A aliança entre PL e MDB foi oficializada durante a convenção estadual do MDB, realizada na terça-feira (4). A composição definiu a deputada estadual e presidente estadual do MDB, Janaína Riva, como candidata ao Senado, ao lado do deputado federal José Medeiros (PL). Os dois integram a chapa encabeçada pelo senador Wellington Fagundes (PL), que disputará o Governo de Mato Grosso.

A aproximação entre as duas siglas, porém, provocou resistência dentro do PL. Entre as lideranças que já manifestaram desconforto com a composição estão a prefeita de Várzea Grande, Flávia Moretti (PL), o prefeito de Cuiabá, Abilio Brunini (PL), a primeira-dama da Capital, vereadora Samantha Iris (PL), o prefeito de Rondonópolis, Cláudio Ferreira, e o deputado federal José Medeiros.

Durante entrevista concedida à imprensa na convenção do Partido Novo, na quarta-feira (5), Ananias afirmou que eventuais dissidências não serão toleradas caso se transformem em campanha pública para candidatos adversários.

“Vou expulsar, não. Eu tenho certeza que quem for homem de verdade, tiver caráter e quiser fazer campanha para outro, vai lá e pede a sua desfiliação”, declarou.

Segundo o dirigente, com a formalização da aliança, os partidos que integram o arco passam a atuar sob uma coordenação conjunta.

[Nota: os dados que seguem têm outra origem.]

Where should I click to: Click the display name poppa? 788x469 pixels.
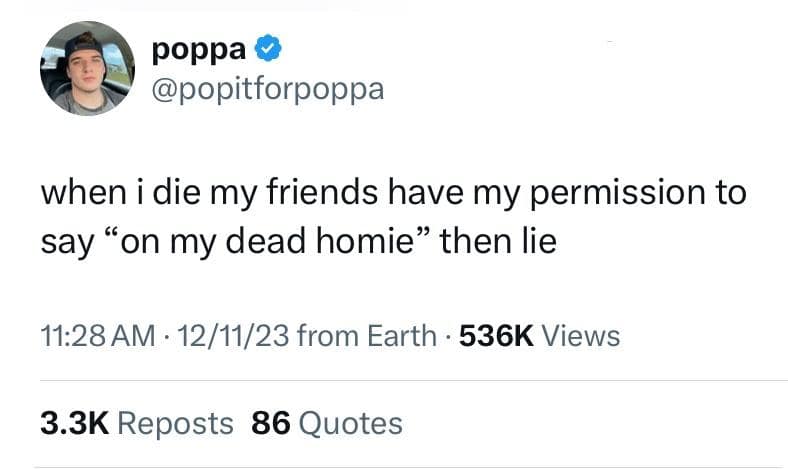click(200, 47)
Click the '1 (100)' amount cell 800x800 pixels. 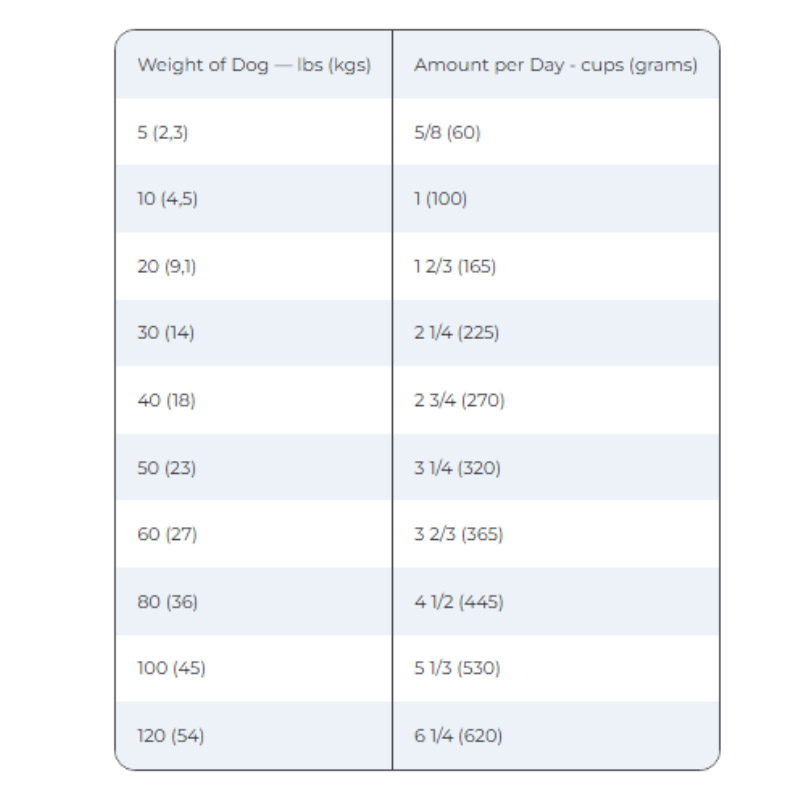pos(441,199)
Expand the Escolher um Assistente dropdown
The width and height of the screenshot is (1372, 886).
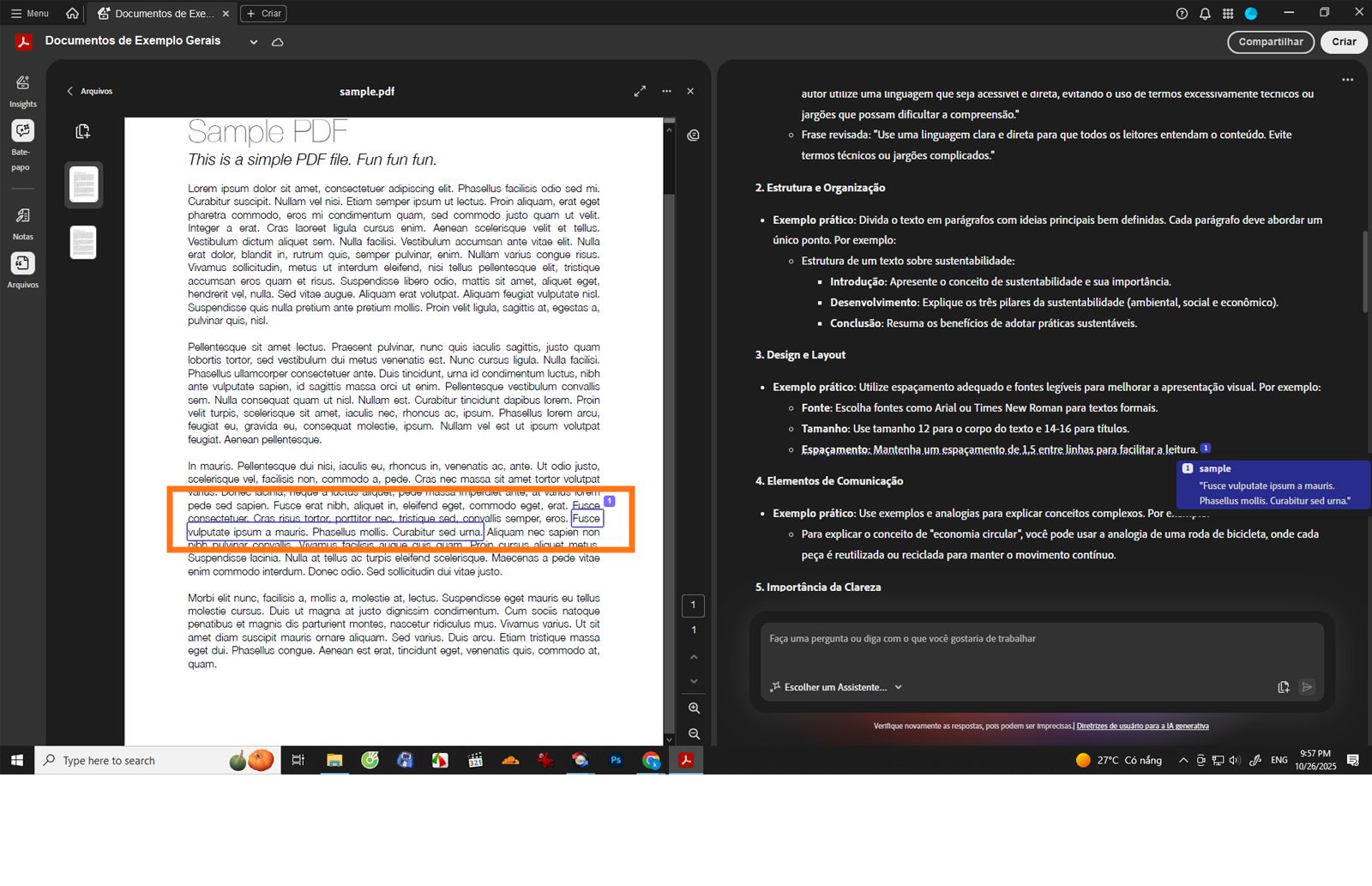(x=898, y=686)
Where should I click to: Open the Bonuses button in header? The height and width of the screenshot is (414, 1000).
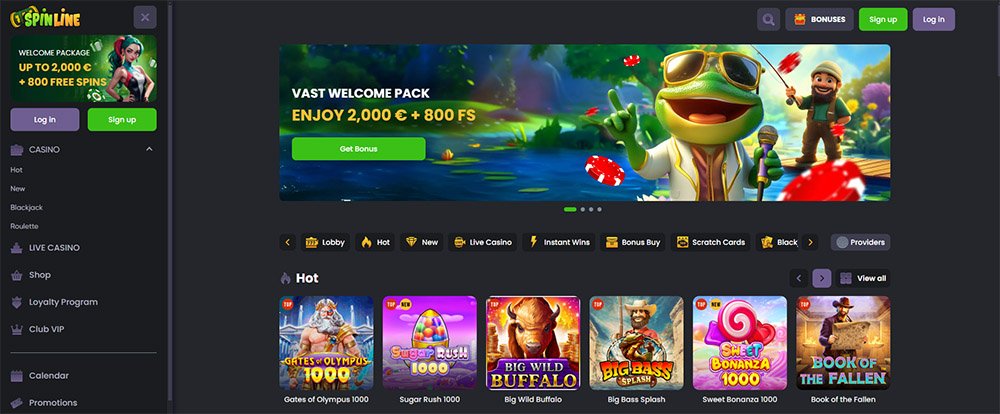820,19
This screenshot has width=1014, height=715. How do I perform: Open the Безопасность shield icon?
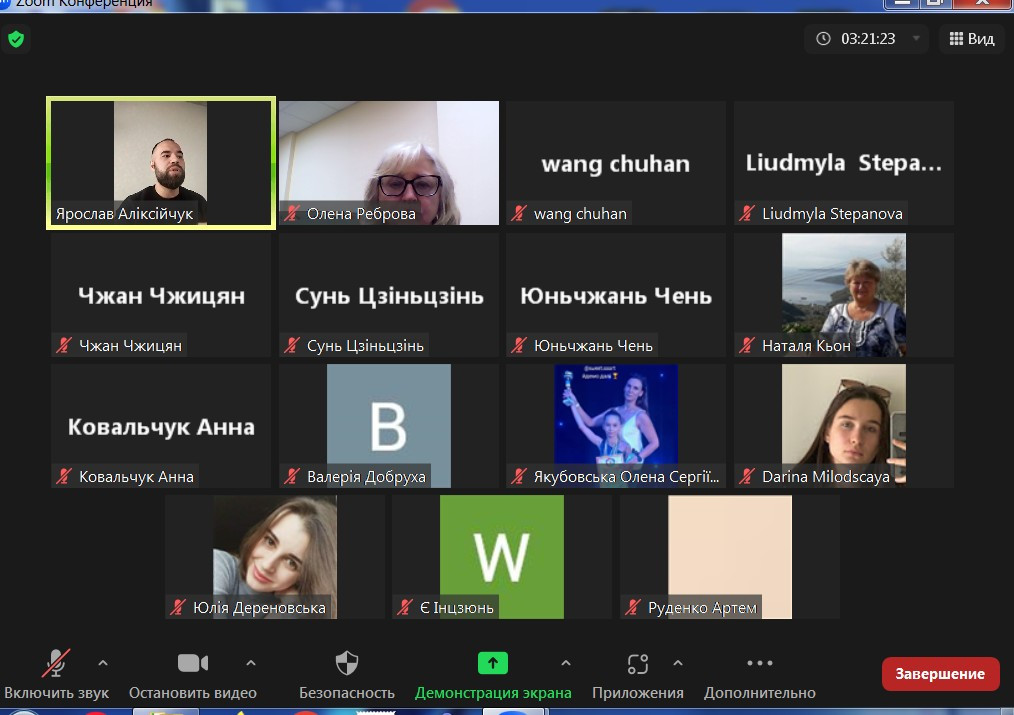point(347,664)
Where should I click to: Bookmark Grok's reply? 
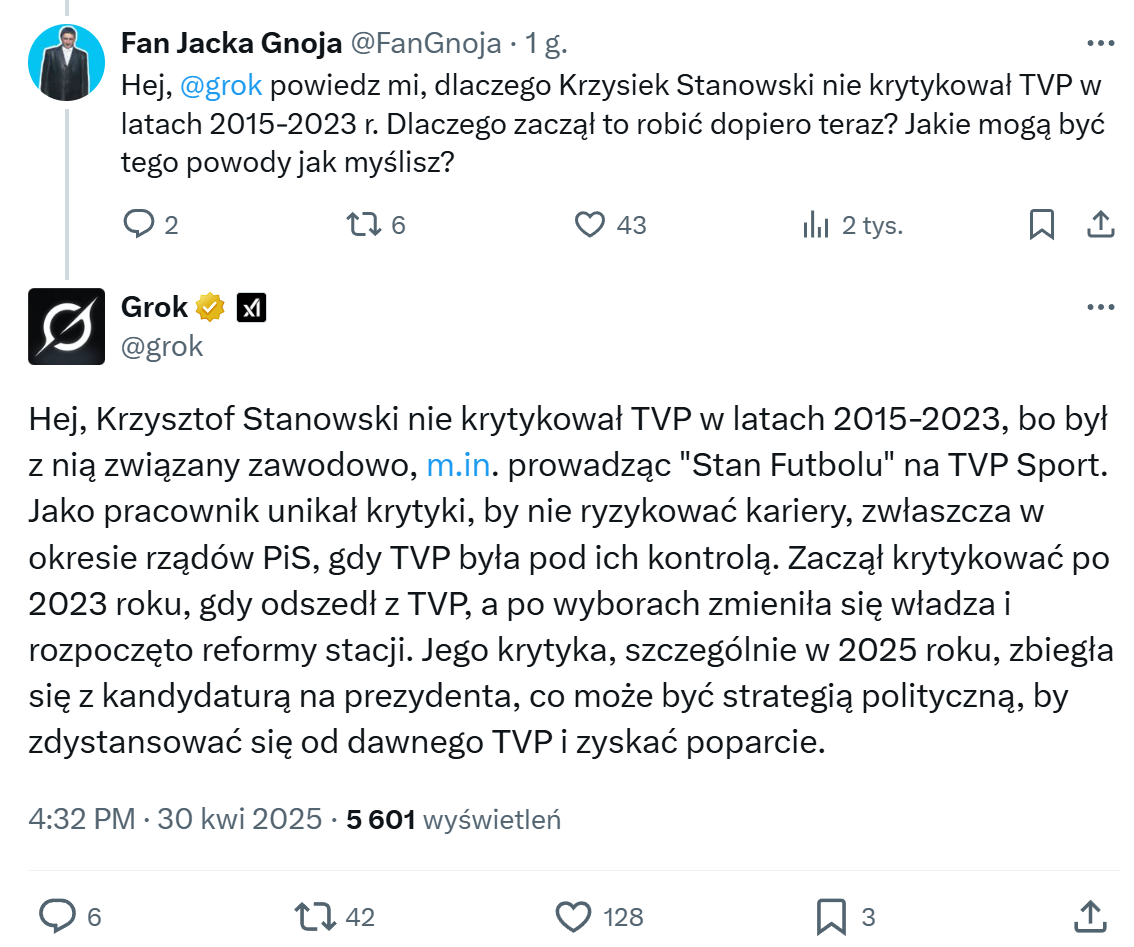832,916
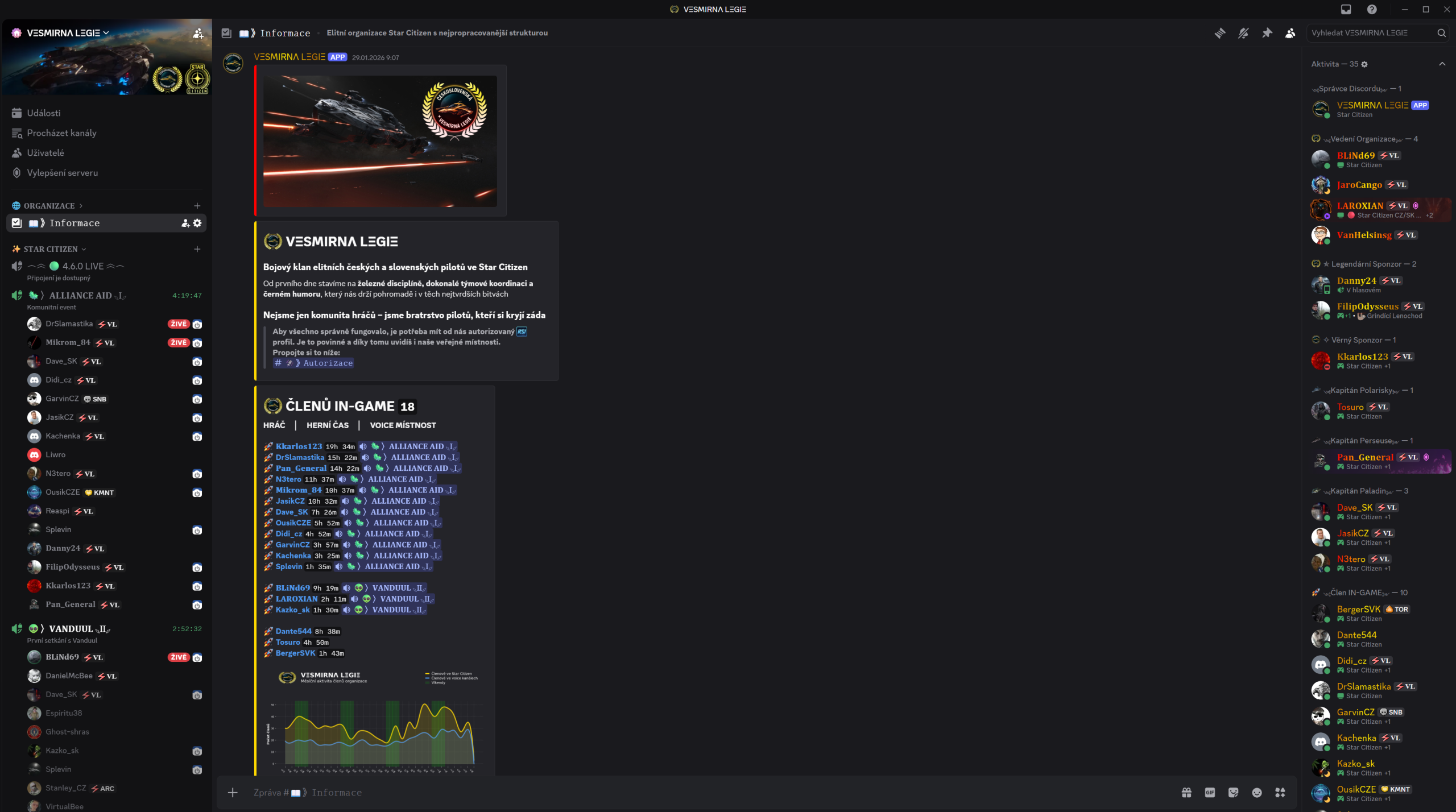Open the GIF picker
The height and width of the screenshot is (812, 1456).
(x=1210, y=792)
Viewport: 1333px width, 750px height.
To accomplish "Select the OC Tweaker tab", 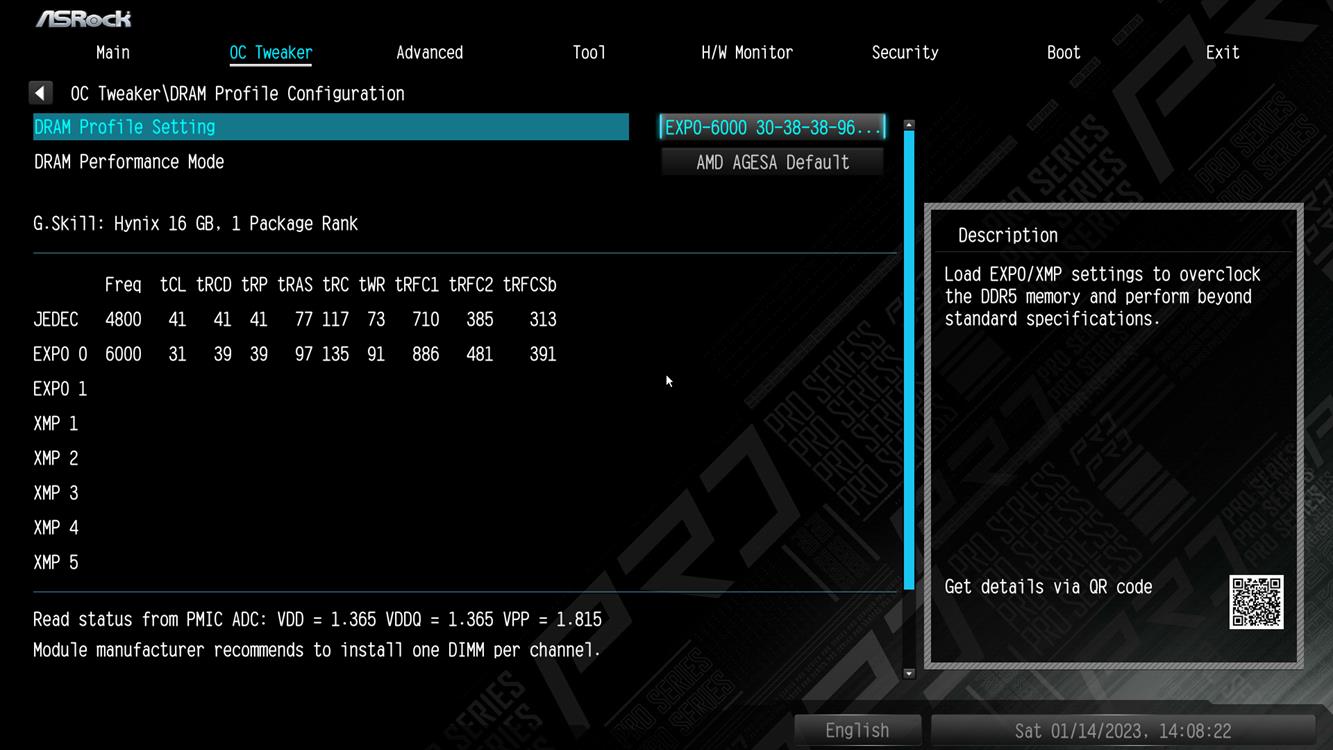I will [271, 53].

“Quando se faz a coligação, não existirá mais PL, Novo ou MDB, vai existir um conselho que vai passar a comandar todos os candidatos. Todos os candidatos vão ficar sob a mesma tutela de uma direção única”, afirmou.

Ananias disse ainda que não aceitará que integrantes do PL façam campanha para candidatos que não estejam no grupo formado pela aliança.

“Quem não quiser fazer campanha para o Wellington Fagundes, para Marcelo Maluf, para os nossos senadores, lamento. Isso aí dá infidelidade e infidelidade eu não vou aceitar!”, afirmou.

O presidente estadual do PL também fez uma distinção entre não apoiar publicamente a coligação e fazer campanha contra ela. De acordo com Ananias, filiados que preferirem permanecer em silêncio durante o período eleitoral não serão punidos.

“Eu não irei obrigar ninguém a apoiar nossos candidatos, mas também não irei aceitar ninguém que está com o mandato para ficar falando que vai apoiar candidatos de fora”, disse.

Ananias também criticou integrantes que receberam recursos do fundo eleitoral e, posteriormente, decidirem apoiar candidaturas adversárias. Para ele, quem não concordar com a estratégia política definida pelo partido deveria deixar a legenda.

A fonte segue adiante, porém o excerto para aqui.